A friend posted this on Facebook earlier and it entered my mind often today. At first it seems a wake up call to the body of Christ. If our community is broken, it is because of the lack of action from people who refer to themselves as Christians. It is because we do not do our part to improve our communities. To me this seems like a logical statement. I have also often heard that if the church did its job there would be no need for debating government handouts, as they would not be needed.

But…

To be honest, I am tired of criticizing the church. This is mainly because I have come to realize more and more lately, that it is not a productive use of my time. I am afraid that it could be time to stop expecting such a divided institution such as “the church” to ever be capable of contributing a unified effort towards the betterment of our neighborhoods and communities. Perhaps by focusing on the church, we are missing out on the opportunity to improve our lives and the lives of those around us. How many of us church goers spend hours in prayer, in worship, in meetings, in bible studies only to miss out on the simple observation that our very own neighbors are lonely, tired, depressed, hungry, struggling somehow. How often do we get wrapped up in our “church lives” so much that we are missing out on reality?

As of late, I have been enjoying going to church. I am among some amazing people there. But, I know if I want to be an advocate in my community, if I want to bring social change, if I want to seek reconciliation, I cannot do it while hiding behind those walls. A representation of my community will not come to me; anymore then it will come to you or your pastor.  Behind church walls is where you often find piousness, religious rules, division, doctrine, and sometimes bigotry.

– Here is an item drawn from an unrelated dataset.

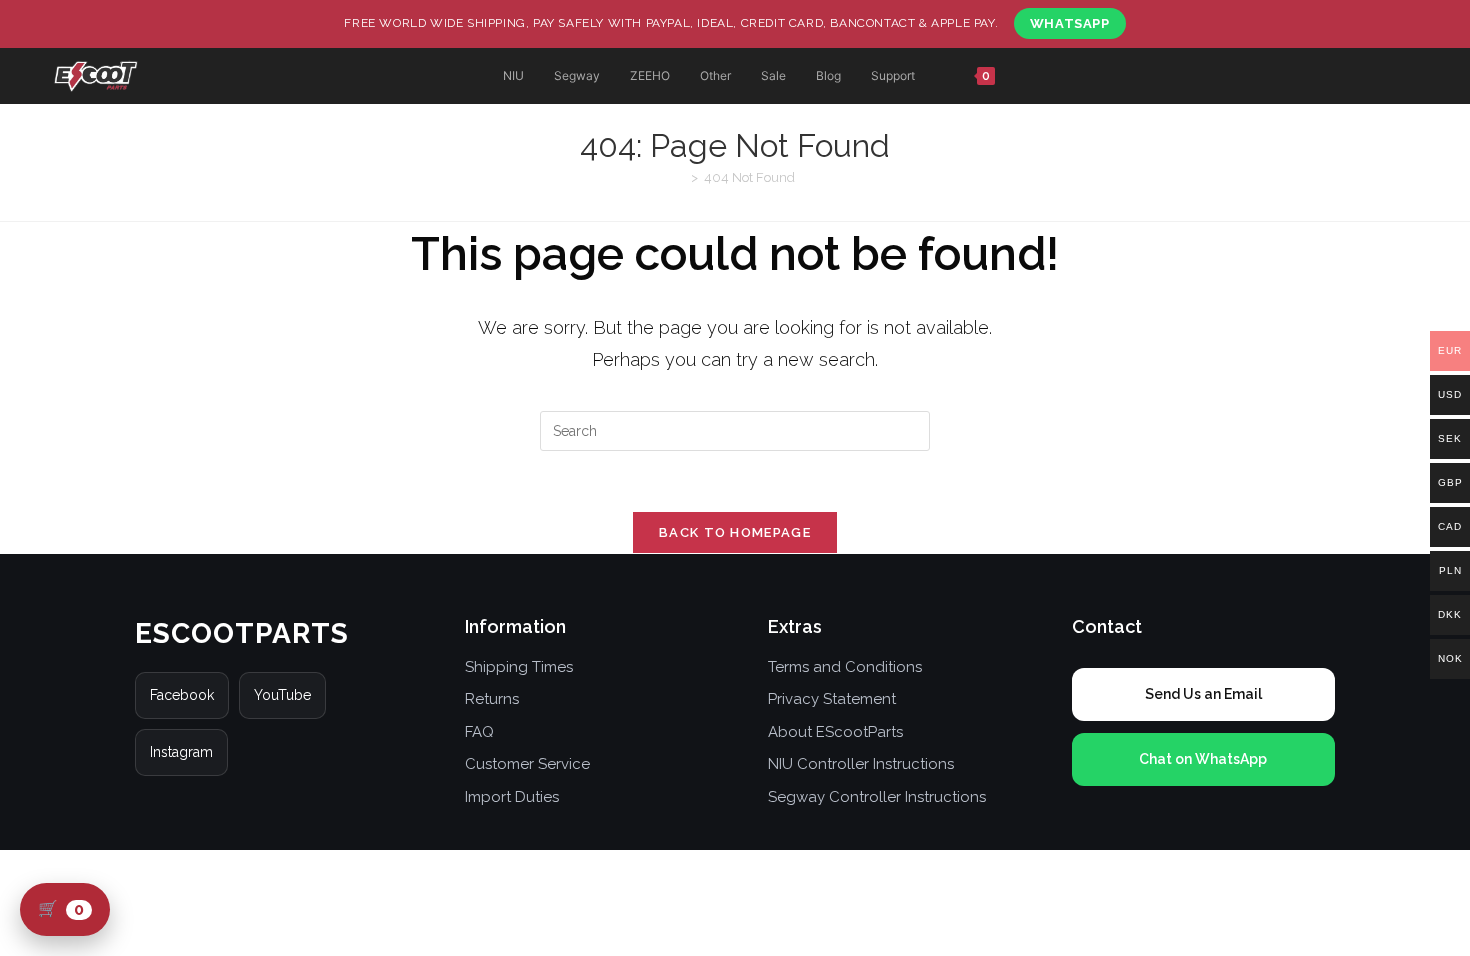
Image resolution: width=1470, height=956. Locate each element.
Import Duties (512, 797)
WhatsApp (1070, 23)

Is it so hard to believe that churches are often the barriers contributing to the demise of communities? If you step out and get involved in your community, I have a feeling that you might discover this observation is true. If you love church, that is fine with me, but don’t make it out to be something that it is not. It is not a savior to communities no matter how much you pretend its mission is to “serve.” It will never carry the power of an organized effort from people who love and care about their neighborhoods and communities, from people who seek reconciliation with those different from themselves, or from those who seek inclusive and empowering solutions to injustice and societal problems.